If the plated metal being stripped is more easily dissolved in a particular electrolyte than the substrate under the plate, a relatively large voltage change is observed across the deplating cell when stripping is completed. This property was exploited to build a device which amplified the voltage change and actuated a relay which, in turn, stopped an electric timer which had been started at the beginning of the deplating operation.11 With this device, the deplating time and deposit thickness could be measured. A commercial thickness tester* makes use of this principle. This and similar testers will rapidly measure the total deposit thickness of most commonly plated metals with an accuracy of ±10%.12-14
By monitoring the potential changes across a deplating cell and recording the voltage as a function of time on a chart recorder, thicknesses of a sulfamate nickel deposit over a Watts nickel deposit have been measured.15 Because the power supplies used in coulometric stripping devices are designed to provide constant current but variable voltage, small voltage changes produced by differences in the electrochemical activity of the various nickel layers in multilayer deposits can be easily obscured by voltage changes originating in the power supply. Consequently, measuring voltage variations across a deplating cell is not a reliable way of measuring the thickness of individual nickel layers. A device for determining the thickness of tin and tin-iron alloy deposits on ferrous substrates has recorded the potential difference developed between the deposit being stripped and a reference electrode.16 This greatly reduced the problem of voltage variation mentioned above. Although this procedure apparently had not previously been exploited for measuring thickness or potential differences between semibright and bright nickel layers, the author discovered that it could be useful for this purpose.

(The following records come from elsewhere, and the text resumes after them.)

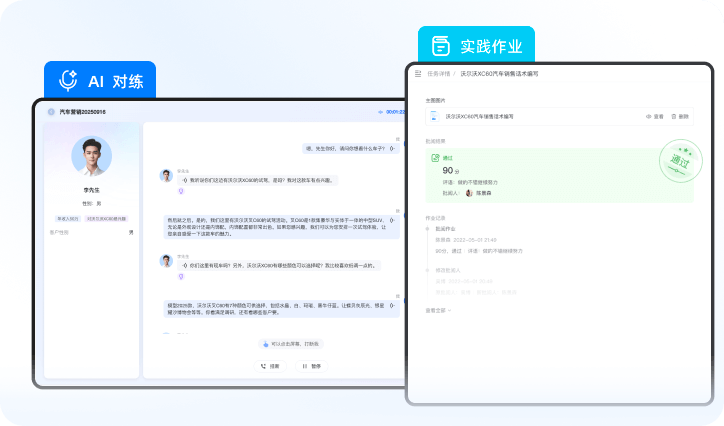Delete the attachment with the trash icon
724x426 pixels.
[x=672, y=116]
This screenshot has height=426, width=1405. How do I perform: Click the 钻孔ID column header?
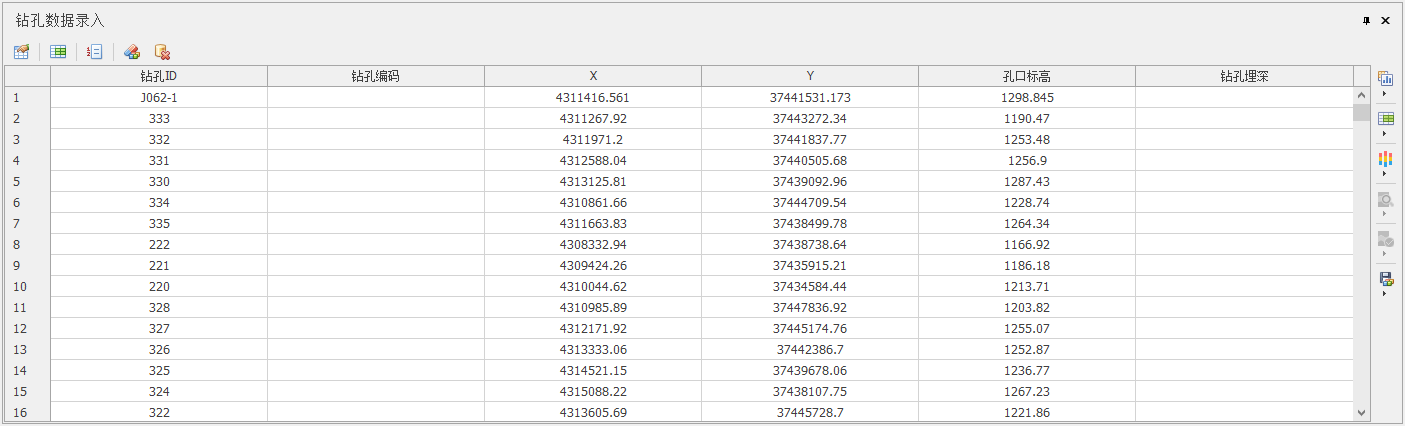159,76
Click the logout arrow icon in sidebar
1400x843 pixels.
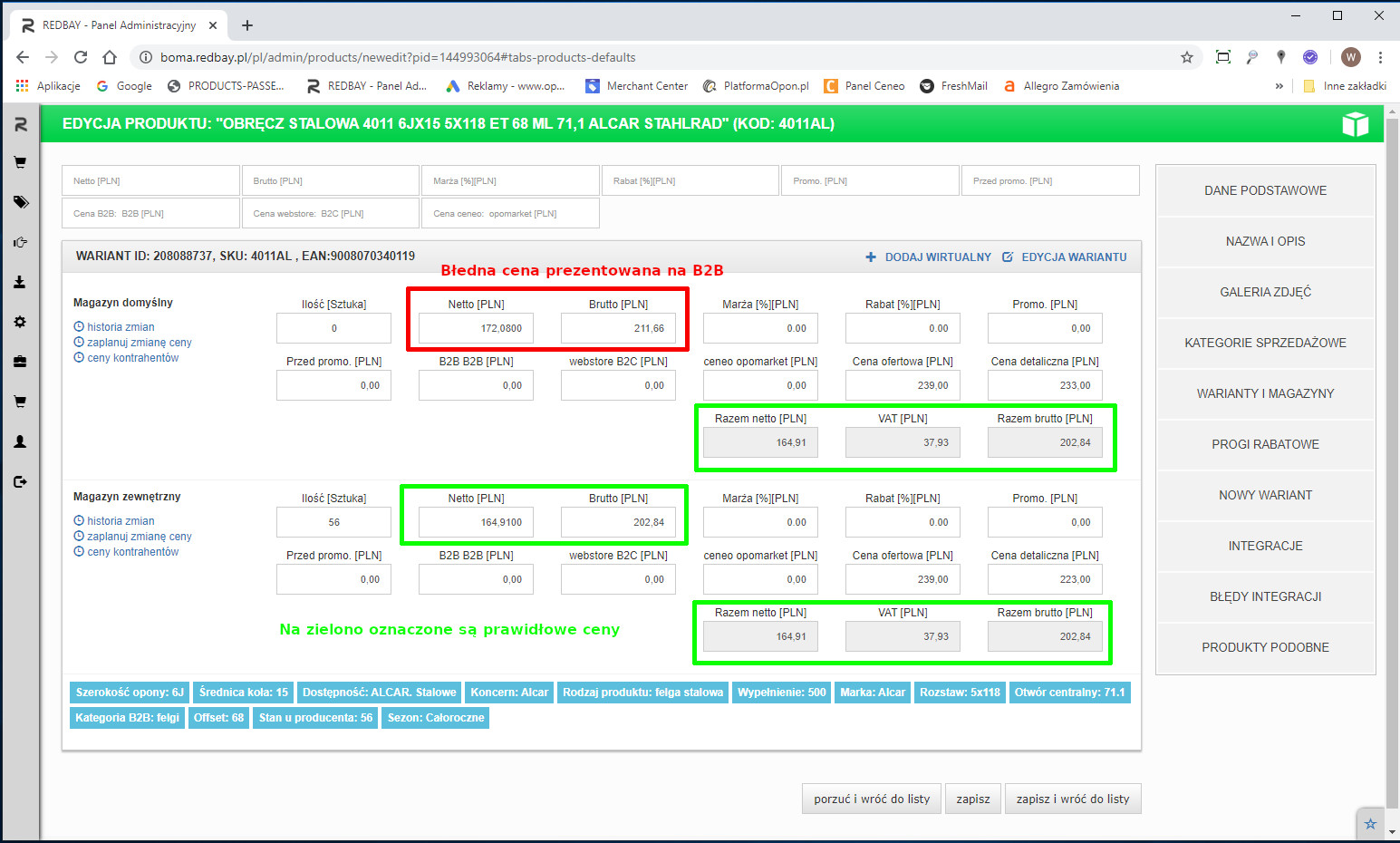20,481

To make the measurements described in this paper, a regulated, constant-current power supply and a sensitive millivoltmeter and/ or chart recorder are required in addition to a suitable stripping cell. The millivoltmeter and the chart recorder should have an input impedance of at least one megohm to prevent loading of the anode-reference electrode couple. The deplating cell contains the electrolyte, a reference electrode, the cathode, an anode of known area and provision for solution agitation at the anode to prevent concentration polarization. Rather than constructing such a device, it is easier and more convenient to modify the aforementioned, commercially available thickness tester, which is fully transistorized and provides the constant current source, a timer calibrated in deposit thickness units and a deplating cell that meets the above requirements.
Although this tester is designed to automatically turn the current off and stop the thickness counter when the deposit has been stripped to the substrate, it is best to keep the current on after the deposit is stripped in order to prevent premature termination of the test when stripping multilayer deposits with relatively large interlayer potential differences. To defeat the automatic shut-off feature of the device, a toggle switch was wired across the "Start" button and used to start and stop each test (The original "Start" switch may be used in its normal mode when the toggle switch is off.). Figure l shows how the toggle switch was installed.